In the entries below, find each line with the word "agent" and return it.

[Stored items from a collection]
######

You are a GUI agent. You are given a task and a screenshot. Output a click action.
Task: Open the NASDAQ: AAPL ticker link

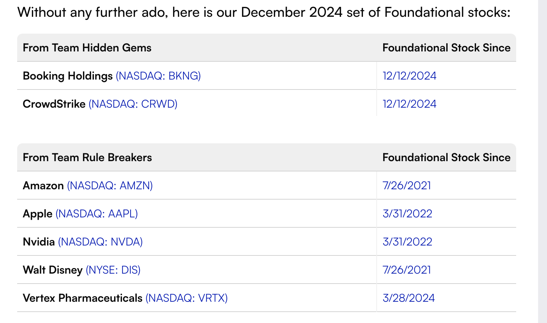pos(97,214)
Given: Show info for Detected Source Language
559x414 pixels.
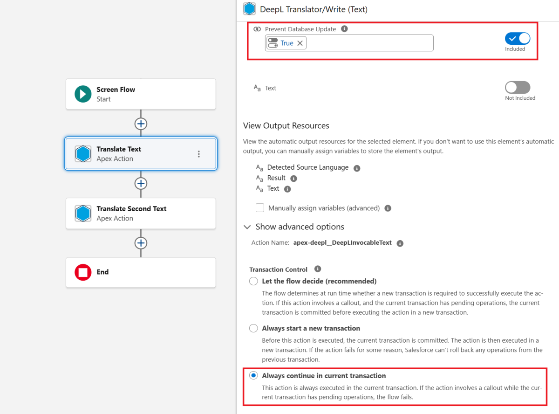Looking at the screenshot, I should pyautogui.click(x=357, y=168).
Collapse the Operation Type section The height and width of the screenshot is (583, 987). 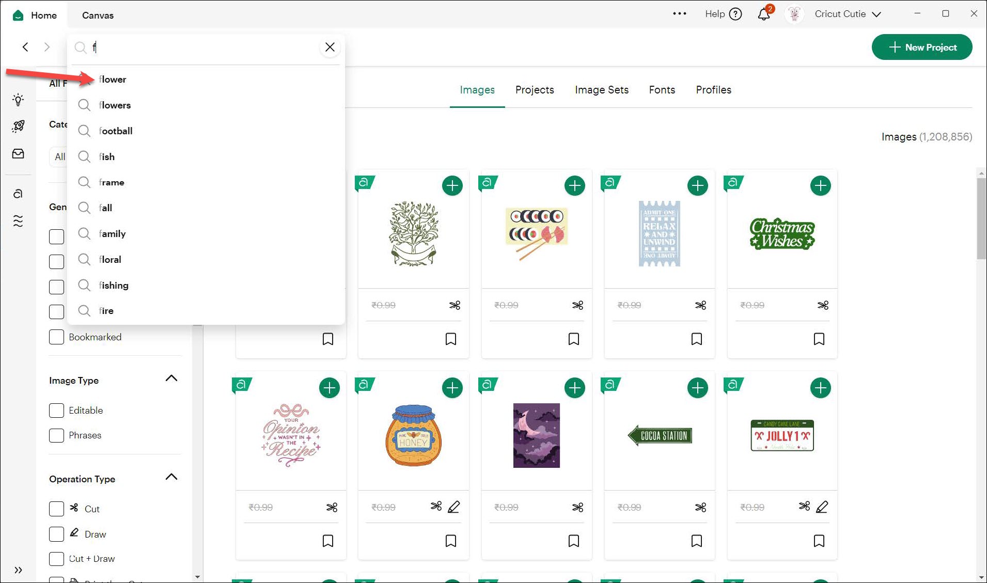pos(171,477)
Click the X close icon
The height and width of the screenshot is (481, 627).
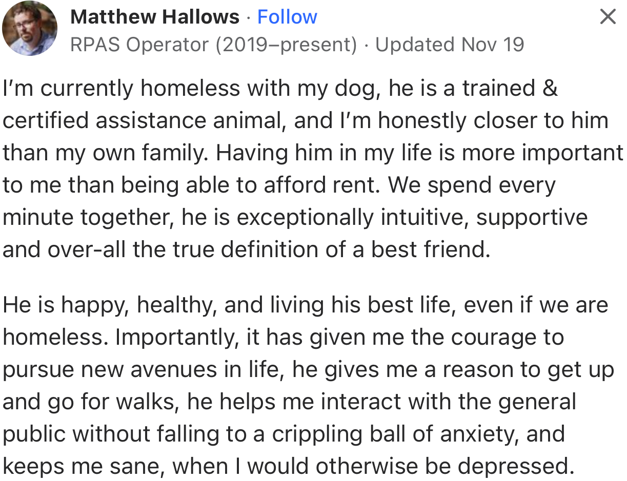click(608, 16)
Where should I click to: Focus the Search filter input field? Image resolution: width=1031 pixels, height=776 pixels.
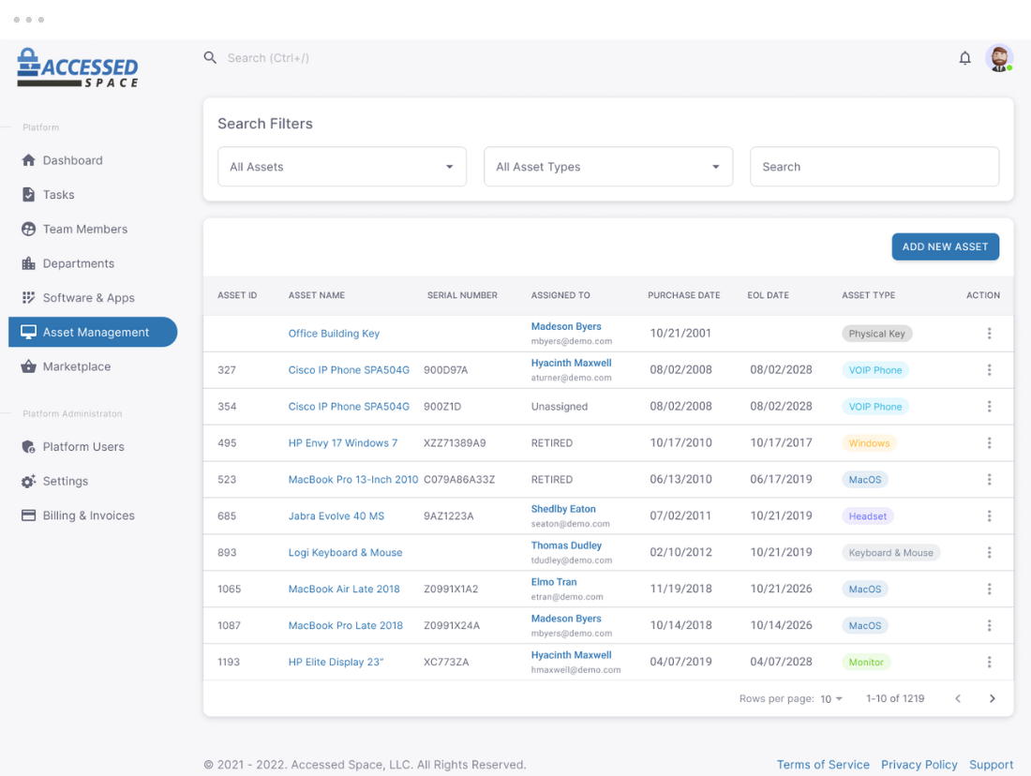coord(874,167)
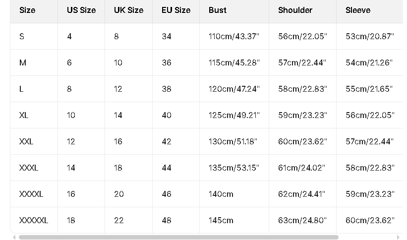Select the US Size column header
Image resolution: width=407 pixels, height=240 pixels.
point(81,10)
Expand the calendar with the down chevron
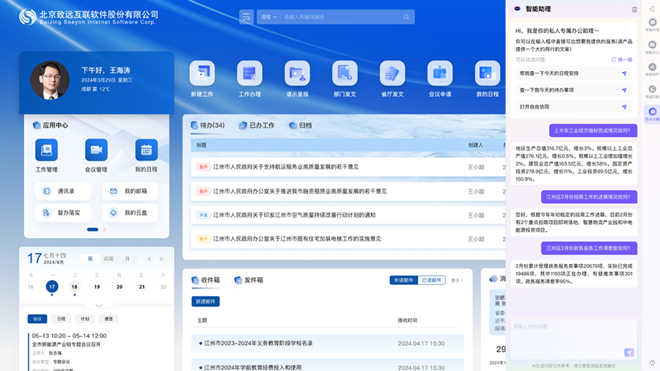Image resolution: width=660 pixels, height=371 pixels. [98, 305]
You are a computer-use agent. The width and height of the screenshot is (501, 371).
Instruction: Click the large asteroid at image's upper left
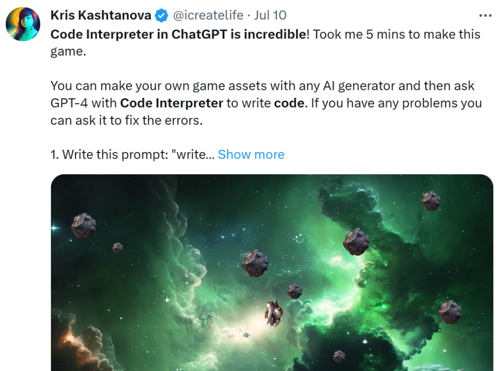pos(84,225)
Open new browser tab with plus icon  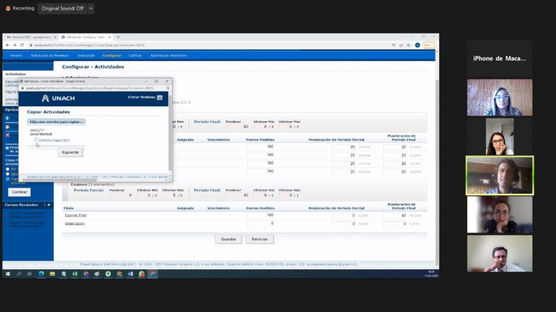[118, 37]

######

### Response
You are a GUI agent. You are given a task and a screenshot. Output a click action.
You are a computer-use agent. The width and height of the screenshot is (501, 371).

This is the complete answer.